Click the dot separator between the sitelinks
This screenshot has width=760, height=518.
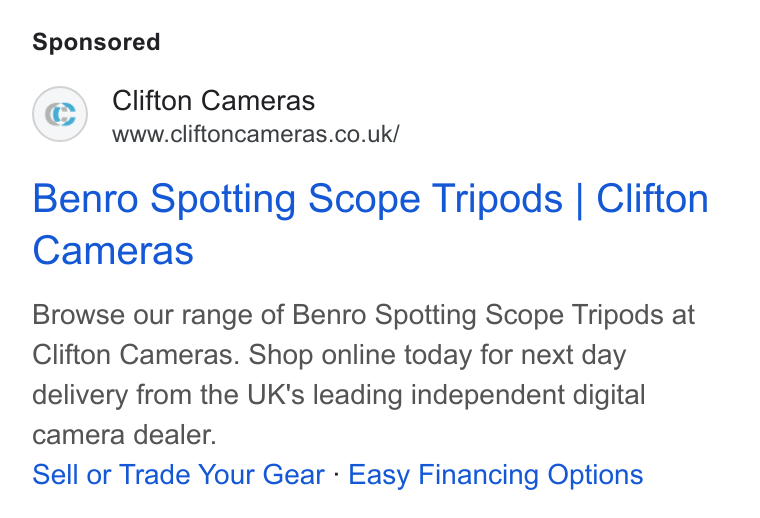(336, 473)
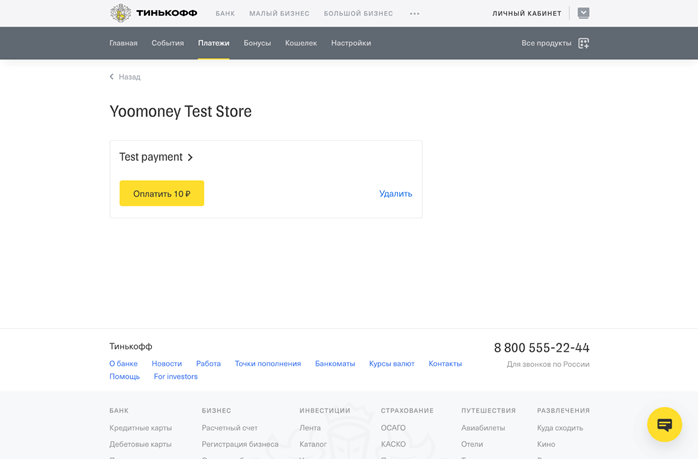The height and width of the screenshot is (459, 698).
Task: Click the Удалить link
Action: (395, 194)
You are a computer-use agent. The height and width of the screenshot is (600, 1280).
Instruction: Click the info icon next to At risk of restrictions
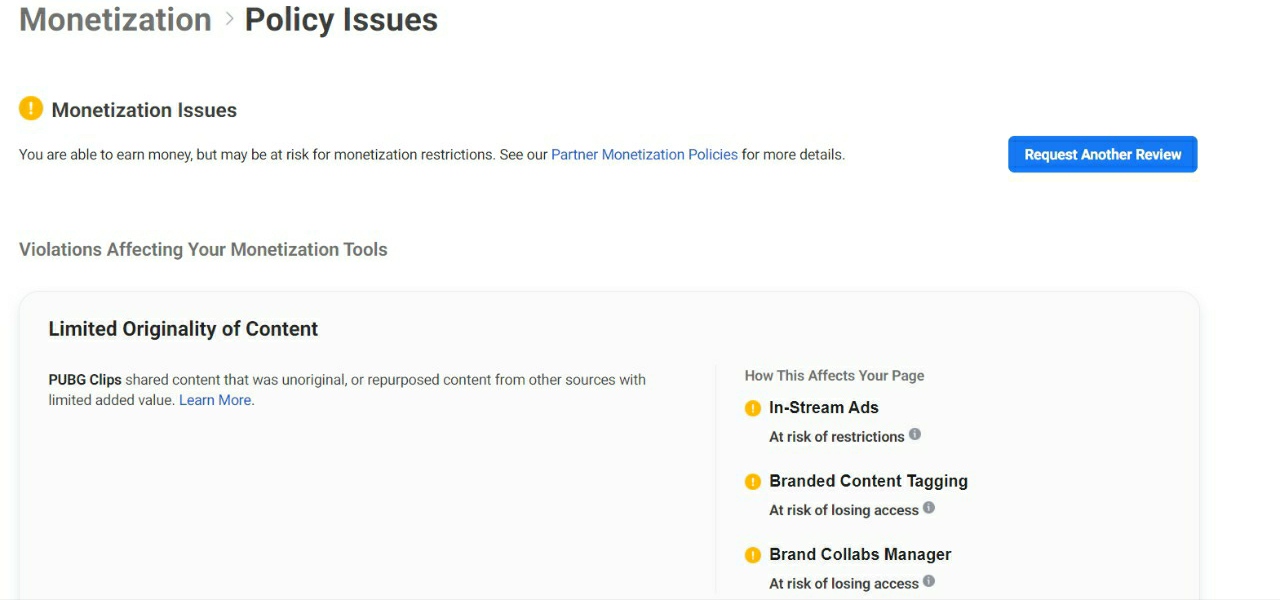(x=915, y=435)
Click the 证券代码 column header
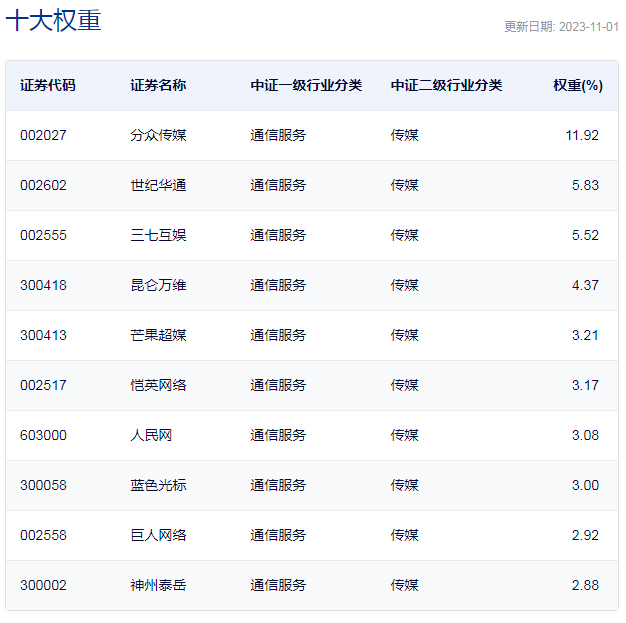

# Task prompt:
From the first line to the last, restate the entries exactly, without pictures.

# Answer for this exercise:
Click the dot separator between the sitelinks
This screenshot has width=760, height=518.
(336, 473)
The height and width of the screenshot is (459, 698).
Task: Click the Удалить link
Action: (395, 194)
You are a computer-use agent. The height and width of the screenshot is (600, 1280).
Instruction: Click the info icon next to At risk of restrictions
(x=915, y=435)
Click the 证券代码 column header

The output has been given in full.